### EXERCISE TASK
Please express the rows below as a Markdown table with two columns, Number and Text, giving each line its number and skipping blank lines. Leave the pictures out.
--- Begin PROVIDED DATA ---
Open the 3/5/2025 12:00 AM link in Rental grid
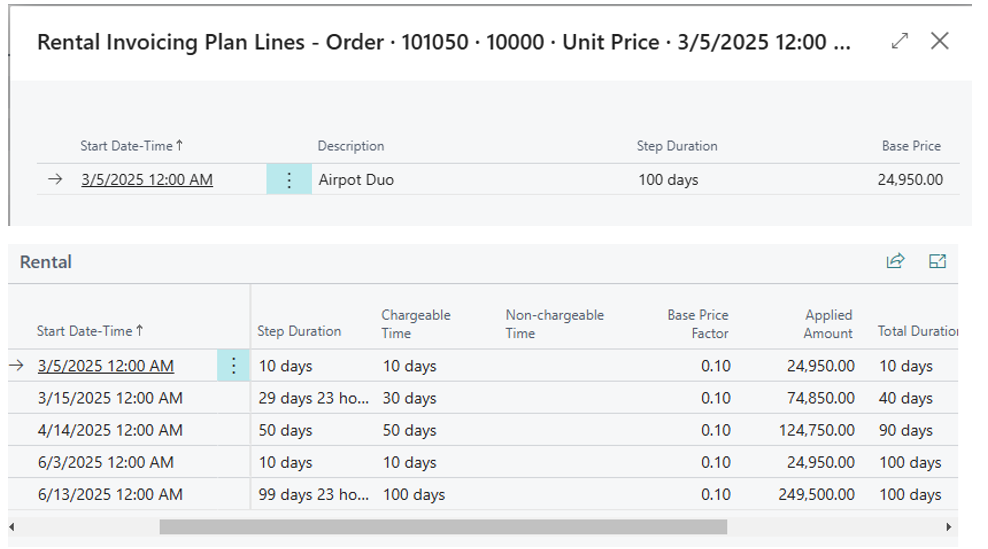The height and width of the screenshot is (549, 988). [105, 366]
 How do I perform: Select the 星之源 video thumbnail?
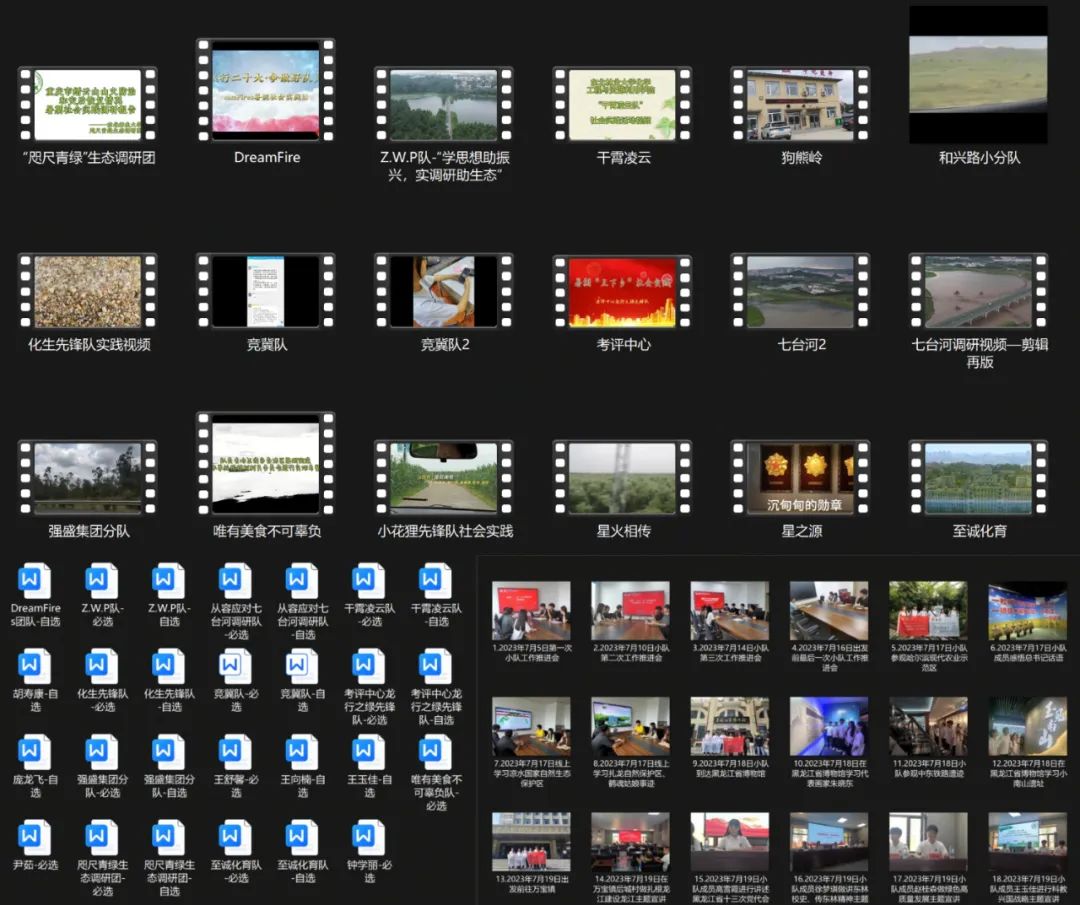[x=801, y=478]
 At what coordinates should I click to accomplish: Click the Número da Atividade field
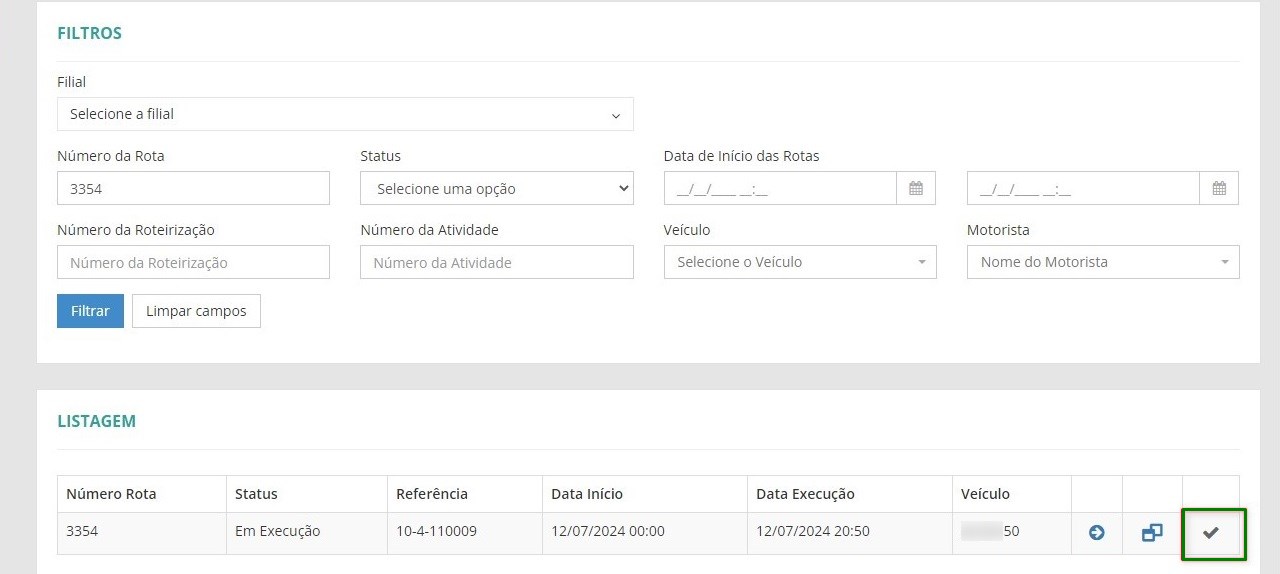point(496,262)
--- End PROVIDED DATA ---
### OUTPUT FOR THIS TASK
| Number | Text |
|---|---|
| 1 | Open the 3/5/2025 12:00 AM link in Rental grid |
| 2 | The height and width of the screenshot is (549, 988). [105, 366] |
| 3 |  How do I perform: Select the 星之源 video thumbnail? |
| 4 | [x=801, y=478] |
| 5 |  At what coordinates should I click to accomplish: Click the Número da Atividade field |
| 6 | point(496,262) |